Il 22 marzo scorso un 43enne italiano dimorante nel canton Vaud, in Svizzera, è stato arrestato dalla Polizia cantonale del Ticino nel Luganese.
Il fermo è scattato a Molino Nuovo poco dopo le 22.30, dopo che una pattuglia di agenti ha notato l’auto su cui viaggiava l’uomo non rispettare lo stop all’incrocio tra via Beltramina e via Bagutti.
Una volta accostato il veicolo a lato della carreggiata, il 43enne ha cercato di sottrarsi agli agenti fuggendo a piedi e sbarazzandosi di uno zaino. Al termine di un breve inseguimento, l’uomo è stato infine raggiunto e ammanettato. La successiva perquisizione dello zaino, del veicolo e personale ha permesso di rinvenire circa 4 etti di cocaina e alcune migliaia di franchi in contanti.

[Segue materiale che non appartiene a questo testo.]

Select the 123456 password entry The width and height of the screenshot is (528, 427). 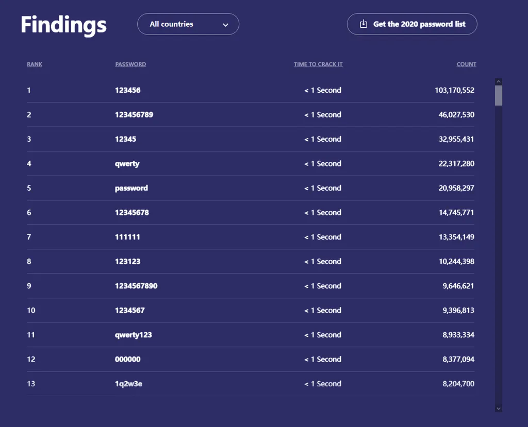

Le ipotesi di reato nei suoi confronti sono di infrazione e contravvenzione alla Legge federale sugli stupefacenti, impedimento di atti delle autorità, infrazione alle norme della circolazione stradale, guida in stato di inattitudine nonché guida senza autorizzazione. L’inchiesta è coordinata dal Procuratore pubblico capo Arturo Garzoni.